Condominium – division of responsibilities regarding underfloor heating systems in condominiums
Condominium – division of responsibilities regarding underfloor heating systems in condominiums
Underfloor heating system condominium
In 1994, S.N. and G.J. acquired the condominium for a duplex apartment belonging to the Housing Association Knoppen (housing association).
Unlike the rest of the house, which is heated with elements, the maisonette has an underfloor heating system installed.
Part of the floor was previously undecorated attic.
In 1986, M.J., who already owned the condominium for an apartment in the house, was granted the attic.
She furnished the attic and merged it with her apartment.
In connection with the renovation, M.J. installed the underfloor heating plant that remained when S.N. and G.J. moved into the floor.
In 2014, underfloor heating was broken for a period.
A dispute arose as to whether S.N. and G.J. or the condominium association were responsible for repairing and maintaining the facility.
Maintainenance of condominium
According to the association’s statutes, tenant-owners are only responsible for maintenance inside the apartment.
Furthermore, it is stated that the limit of what is inside the apartment goes by the floor, however, it is not specified what should be counted as the floor.
S.N. and G.J. claim that the floor is a flat bottom surface in a room that excludes underlying waterproofing and underfloor heating.
Another factor they consider speaks in their favor is that the association is responsible for the maintenance of elements and other heating devices in the house.
Since underfloor heating is the only heat source in the maisonette, it should also be the responsibility of the association.
The tenant-owned association, for its part, is of the opinion that the limit of the floor should be the same as the area specified by the lease, which means that the floor heating is included.
In addition, it is argued that the maintenance responsibility for the underfloor heating cannot lie with the association because it was the former tenant-owned person who installed the system.
Housing Act
The District Court (TR) takes the Housing Act (BRL) Chapter 7, Section 4 as a starting point.
It stipulates that the association is responsible for the maintenance of the apartment and the house to the extent that the responsibility does not lie with the tenant-owners in accordance with Section 12 of the same chapter.
According to Section 12, the tenant-owned person is obliged to keep the apartment in good condition at his own expense, unless otherwise stated in statutes or other legal provisions.
Furthermore, the same paragraph states that tenant-owners are not responsible for repairs of sewers, heating, gas, electricity and water.
This leads the court to conclude that there is nothing in law that prevents the association from being responsible for all areas of the house except inside the apartments.
TR also notes that there is no definition of what should be counted as the apartment in BRL, but the question has instead been left to the association to regulate in the statutes according to the law’s preparatory work.
The association’s statutes
As mentioned earlier, the floor about the limit of the apartment is stated in the association’s statutes.
Since no further definition is given, TR goes further to determine how the word “floor” should be interpreted.
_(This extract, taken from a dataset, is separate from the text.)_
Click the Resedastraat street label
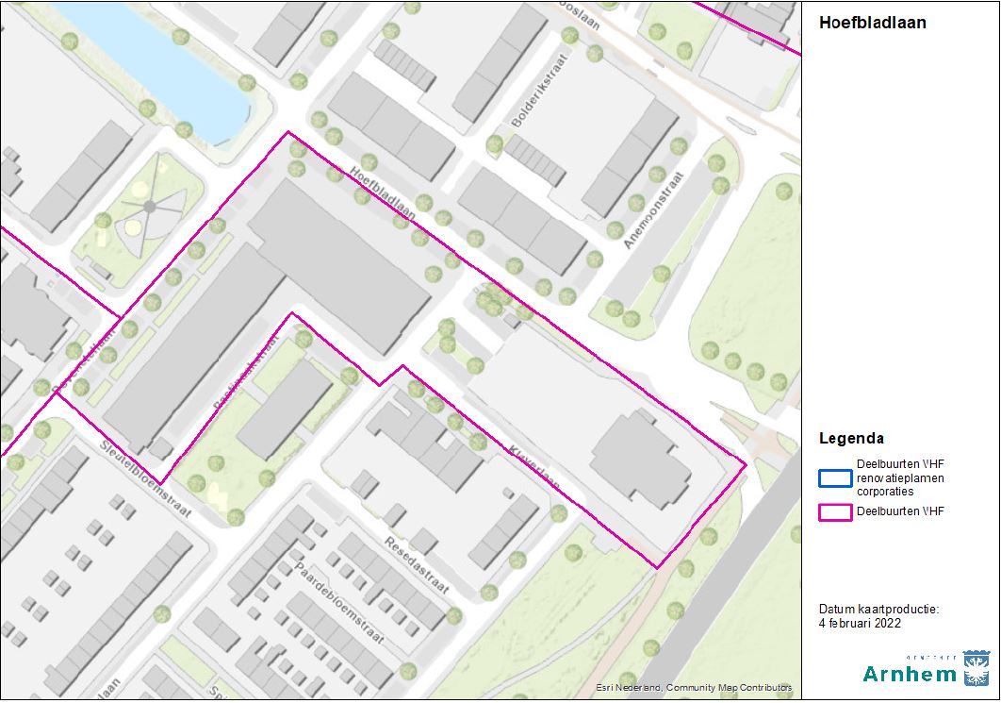Viewport: 1001px width, 703px height. tap(416, 564)
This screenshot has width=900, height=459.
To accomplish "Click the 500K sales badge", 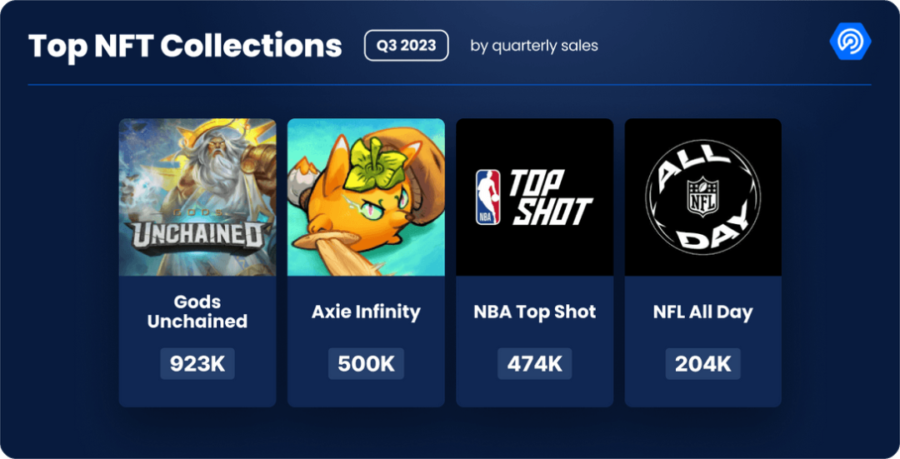I will click(x=366, y=364).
It is noted that the general definition of flooring is a lower bounding area in a building or room.
Since the court does not consider such a definition to be compatible with the association’s interpretation, it is considered that the underfloor heating device is the responsibility of the association.
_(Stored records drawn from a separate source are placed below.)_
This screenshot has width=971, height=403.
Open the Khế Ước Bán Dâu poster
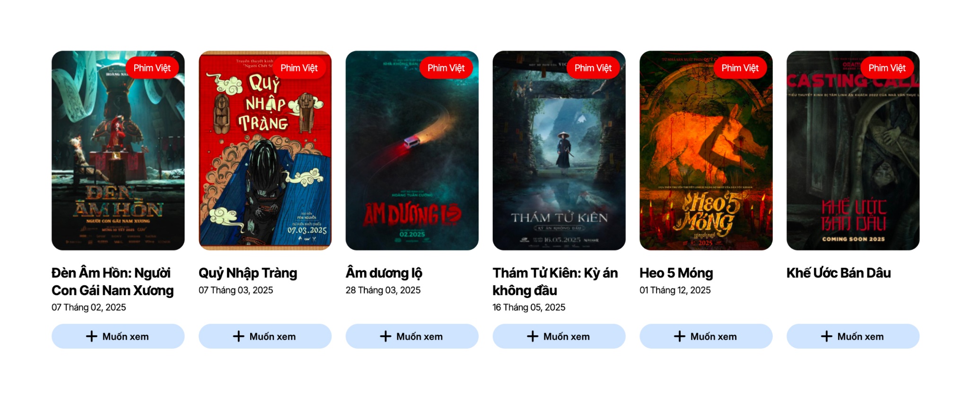(853, 150)
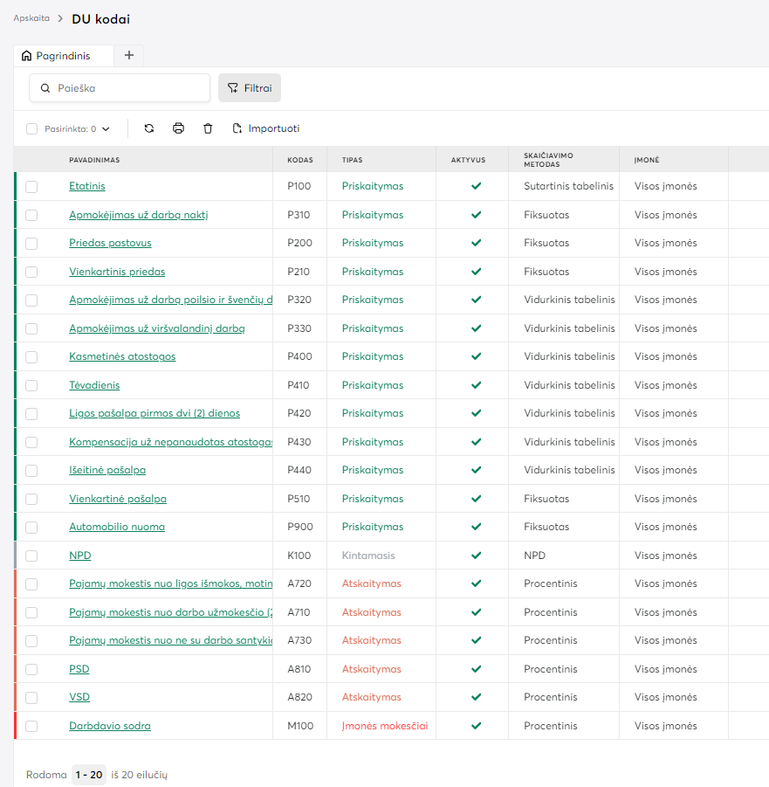
Task: Tick the checkbox for Etatinis row
Action: 31,186
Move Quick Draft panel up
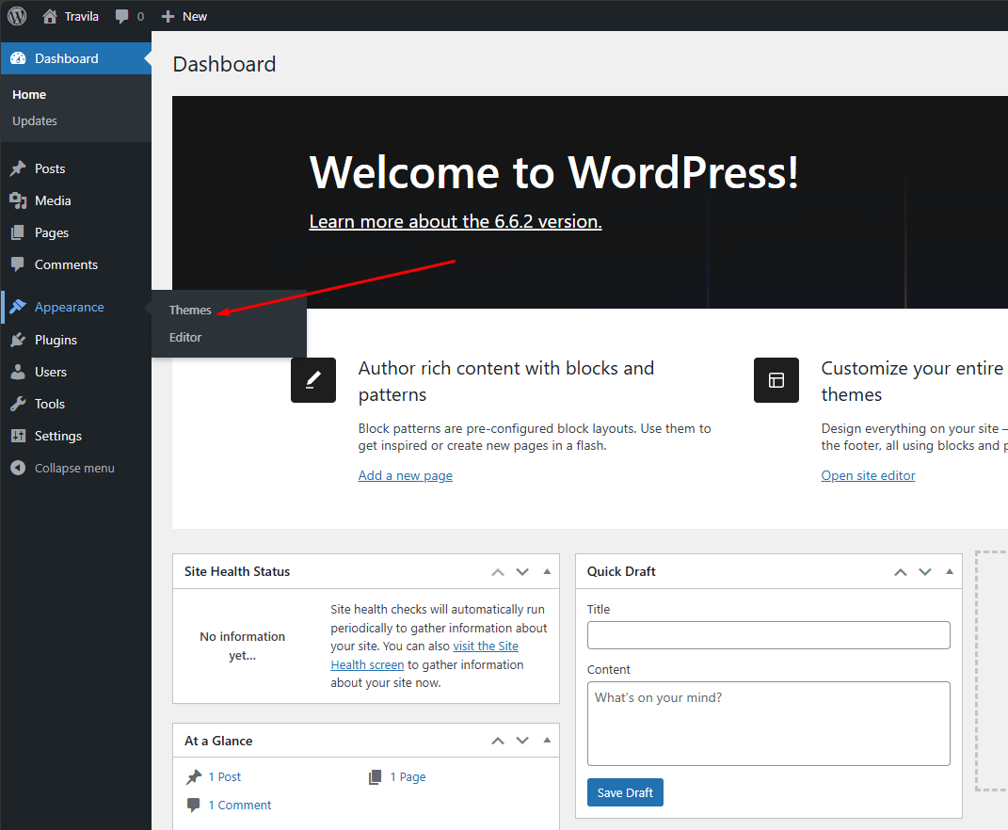This screenshot has height=830, width=1008. pos(901,571)
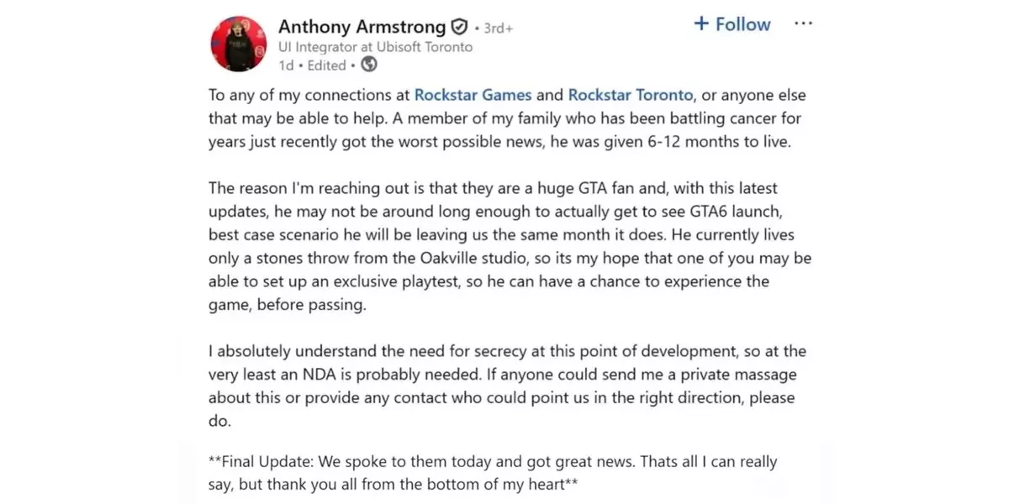Click the plus icon beside Follow
Viewport: 1009px width, 504px height.
[700, 24]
The Court of Appeal (HovR) is based on the same grounds TR.
Since HovR interprets the grounds in principle in the same way, TR’s judgment is established.
Maintenance liability condominium
The Supreme Court (HD) initially sets out the same legal starting points in the BRL and the association’s statutes as the sub-courts have based.
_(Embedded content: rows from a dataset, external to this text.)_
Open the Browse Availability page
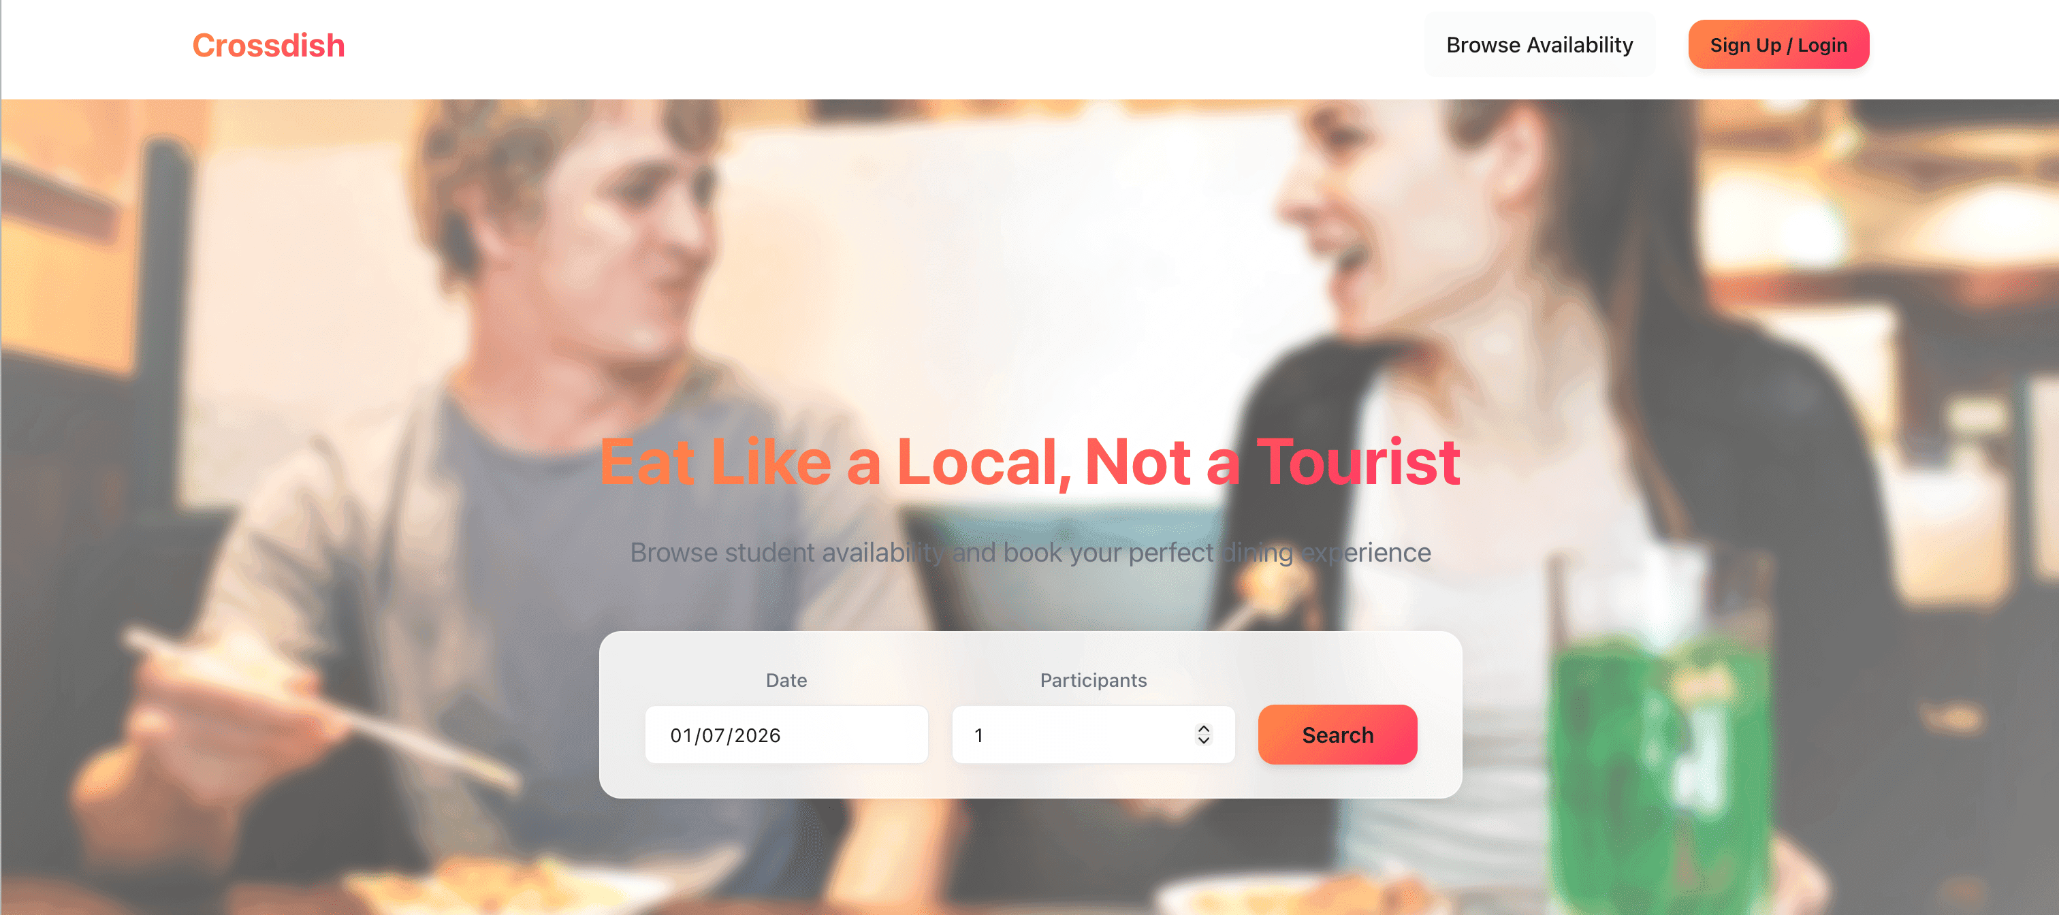The height and width of the screenshot is (915, 2059). click(1539, 45)
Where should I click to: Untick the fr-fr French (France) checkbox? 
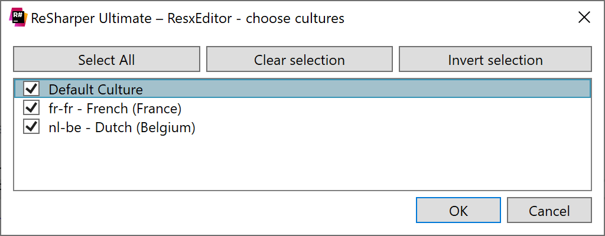point(31,107)
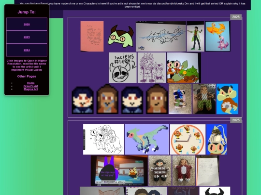Image resolution: width=261 pixels, height=195 pixels.
Task: Open the brown-haired pixel portrait with blue scarf
Action: pos(107,99)
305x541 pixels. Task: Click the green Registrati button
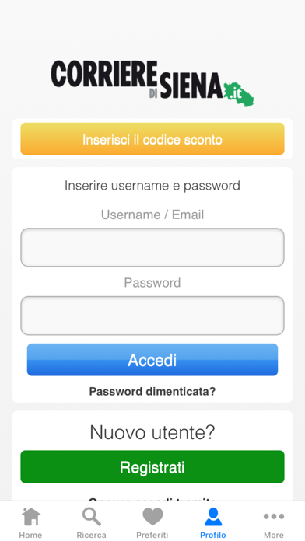click(153, 467)
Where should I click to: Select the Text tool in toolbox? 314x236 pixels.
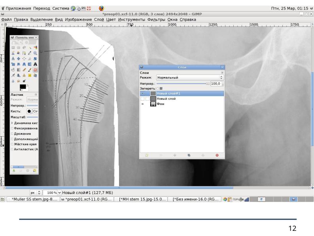pos(35,64)
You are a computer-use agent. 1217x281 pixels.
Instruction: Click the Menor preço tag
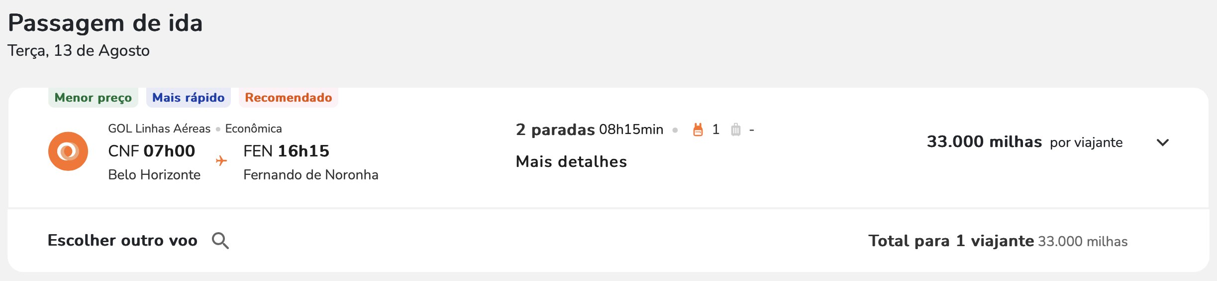tap(93, 97)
Furthermore, HD notes that statutes for tenant-owned associations are generally based on standardized agreements instead of being designed for a specific situation.
The Court therefore departs from the usual principle of contractual interpretation to try to ascertain the common will of the parties and instead makes an interpretation on objective grounds.
Since the wording of the present case – that the limit of the apartment runs on the floor – leaves room for several interpretations, the court makes a purpose interpretation of the provision.
HD notes that the purpose of the division of maintenance responsibilities between association and tenant-owners is to keep property including apartments in good condition.
For the tenant-owner, this means that the necessary measures must be taken and paid for.
Therefore, the court considers that the obligation to be responsible for the apartment should be linked to the maintenance of internal surfaces required as a result of the use of the apartment.
What is then updated is mainly wear and tear on, for example, floors, walls and interiors.
HD’s conclusion is therefore that the tenant-owned tenant’s maintenance obligation only covers the surface layer of the floor.
Since the underfloor heating is under the floor covering, it does not belong to the apartment and is therefore the responsibility of the association.
HD therefore stipulates that the tenant-owned association must pay for the repair.